He made clear that the United States would continue to observe international agreements on space activities — presumably including the Outer Space Treaty, which rules out claims of sovereignty on the moon or other celestial bodies. But Pence also said America’s partners should respect private ownership in space, which is a less settled legal frontier.
“As more nations gain the ability to explore space and develop places beyond Earth’s atmosphere, we must also ensure that we carry into space our shared commitment to freedom, the rule of law and private property,” he said. “The long-term exploration and development of the moon, Mars and other celestial bodies will require the use of resources found in outer space, including water and minerals.

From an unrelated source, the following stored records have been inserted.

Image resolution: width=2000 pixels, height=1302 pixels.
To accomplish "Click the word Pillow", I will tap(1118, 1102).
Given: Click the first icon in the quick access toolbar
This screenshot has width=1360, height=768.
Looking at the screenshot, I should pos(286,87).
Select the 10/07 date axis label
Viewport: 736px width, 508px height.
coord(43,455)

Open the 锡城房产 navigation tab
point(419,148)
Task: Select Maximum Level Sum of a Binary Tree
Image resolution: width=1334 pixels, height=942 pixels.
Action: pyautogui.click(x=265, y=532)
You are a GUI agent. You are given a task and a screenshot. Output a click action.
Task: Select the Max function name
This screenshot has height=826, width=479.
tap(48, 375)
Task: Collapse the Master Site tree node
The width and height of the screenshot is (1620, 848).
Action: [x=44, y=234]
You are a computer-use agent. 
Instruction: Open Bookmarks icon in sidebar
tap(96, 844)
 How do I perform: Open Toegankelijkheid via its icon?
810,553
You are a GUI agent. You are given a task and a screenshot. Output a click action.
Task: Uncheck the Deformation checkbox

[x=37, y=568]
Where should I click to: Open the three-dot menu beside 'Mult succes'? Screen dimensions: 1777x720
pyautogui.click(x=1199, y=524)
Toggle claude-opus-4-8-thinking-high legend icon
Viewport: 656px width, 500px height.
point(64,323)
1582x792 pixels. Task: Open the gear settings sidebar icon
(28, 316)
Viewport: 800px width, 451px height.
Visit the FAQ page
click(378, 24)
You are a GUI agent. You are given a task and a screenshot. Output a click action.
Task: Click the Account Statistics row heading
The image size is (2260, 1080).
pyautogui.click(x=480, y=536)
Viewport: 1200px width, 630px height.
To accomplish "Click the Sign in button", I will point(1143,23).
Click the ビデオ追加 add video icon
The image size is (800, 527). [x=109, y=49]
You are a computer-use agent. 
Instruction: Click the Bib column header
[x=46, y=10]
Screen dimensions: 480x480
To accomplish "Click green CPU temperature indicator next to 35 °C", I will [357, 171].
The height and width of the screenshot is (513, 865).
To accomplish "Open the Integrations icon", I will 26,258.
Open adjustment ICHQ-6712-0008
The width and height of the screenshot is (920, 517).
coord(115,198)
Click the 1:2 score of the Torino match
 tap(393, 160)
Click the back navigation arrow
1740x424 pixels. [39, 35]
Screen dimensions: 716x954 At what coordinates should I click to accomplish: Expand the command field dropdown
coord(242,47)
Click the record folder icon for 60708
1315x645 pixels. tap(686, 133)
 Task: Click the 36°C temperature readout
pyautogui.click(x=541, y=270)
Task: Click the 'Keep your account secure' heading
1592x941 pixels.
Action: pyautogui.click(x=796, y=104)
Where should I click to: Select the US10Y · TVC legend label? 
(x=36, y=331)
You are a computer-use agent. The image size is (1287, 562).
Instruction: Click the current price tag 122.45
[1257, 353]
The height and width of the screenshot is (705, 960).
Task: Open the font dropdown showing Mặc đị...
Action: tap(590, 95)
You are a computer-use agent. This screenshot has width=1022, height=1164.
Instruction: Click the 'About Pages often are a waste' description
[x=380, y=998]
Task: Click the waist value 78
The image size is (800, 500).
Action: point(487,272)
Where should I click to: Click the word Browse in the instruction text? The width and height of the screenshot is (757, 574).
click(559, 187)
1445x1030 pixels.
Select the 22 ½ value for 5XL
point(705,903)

And so we must encourage the responsible commercial use of these resources.”
Pence hinted that the United States will be developing new policies relating to the use of space resources. “We will use all available legal and diplomatic means to create a stable and orderly space environment that drives opportunity, creates prosperity and ensures our security on Earth into the vast expanse of space,” he said.
I’m not sure how the U.S. can do this, however, under the limitations placed on us by the Outer Space Treaty. Without the ability to apply U.S. sovereignty to any private operations on the Moon, Mars, or asteroids, it will be impossible to apply U.S. law to those operations.
One avenue that the Trump administration might be considering is an amendment to the treaty that would allow nations to apply their laws to their citizens in space, not the territory on which they land and develop. Such an approach would avoid breaking the treaty’s restrictions on not claiming territory, but it would still achieve essentially the same thing.